▸ **Assigned task**
Print the entries underneath word for word, omitting whatever pictures they contain.

▸ **Dataset entries**
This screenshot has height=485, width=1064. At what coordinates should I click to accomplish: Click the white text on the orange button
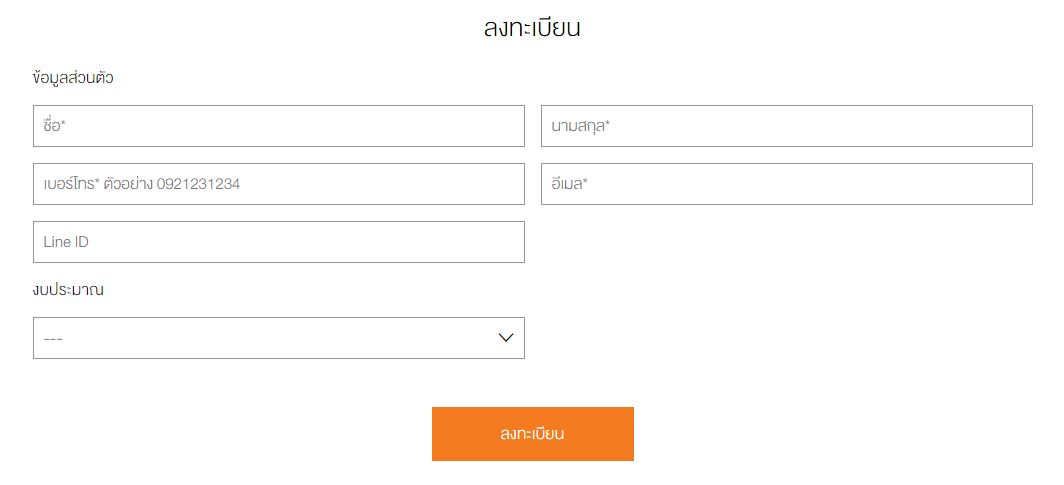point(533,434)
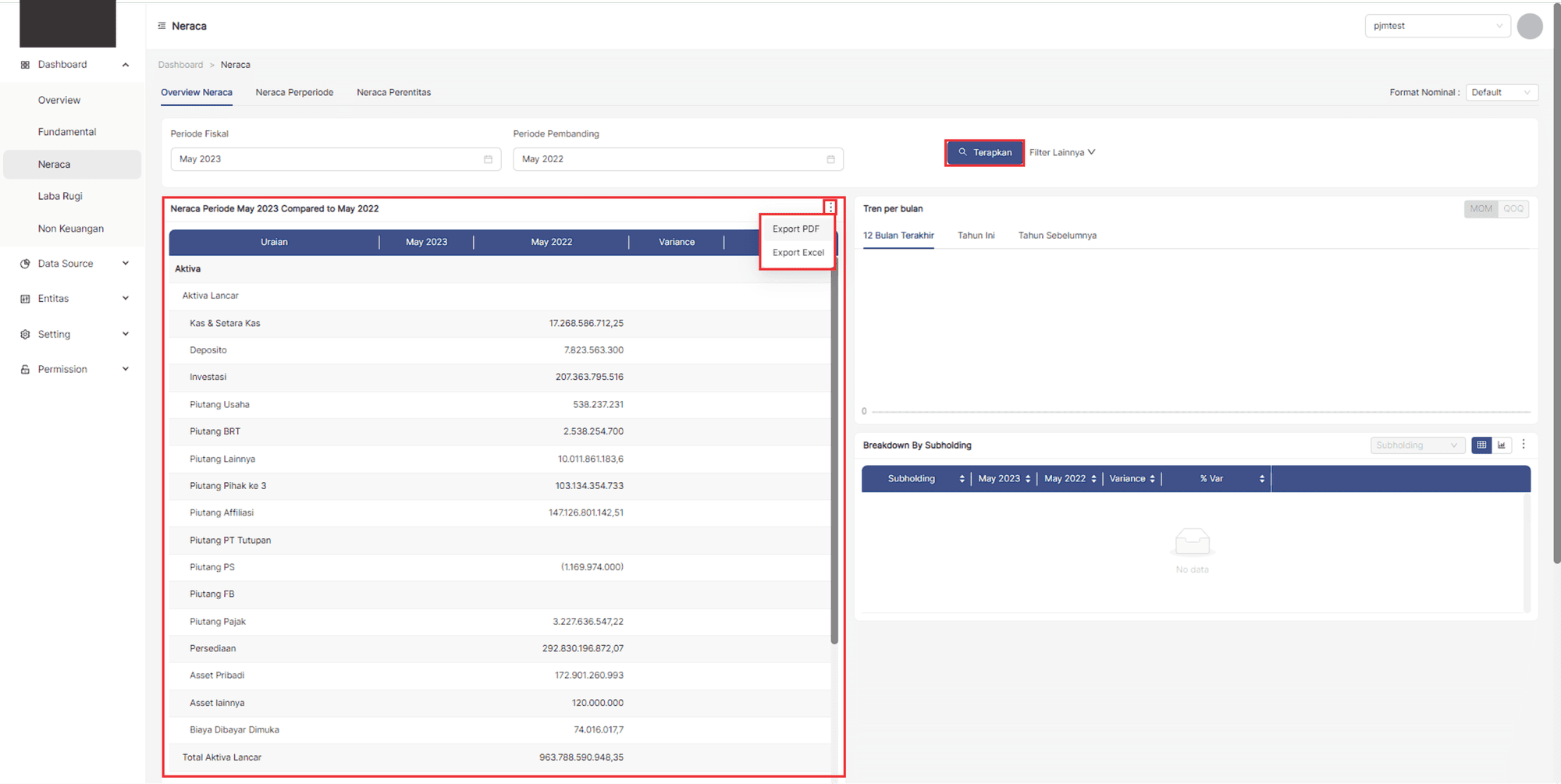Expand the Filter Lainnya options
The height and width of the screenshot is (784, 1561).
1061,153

▸ **Task output**
This screenshot has height=485, width=1064. At what coordinates should I click to accomplish: Click the white text on the orange button
point(533,434)
Expand the Filter Lainnya options
The height and width of the screenshot is (784, 1561).
1061,153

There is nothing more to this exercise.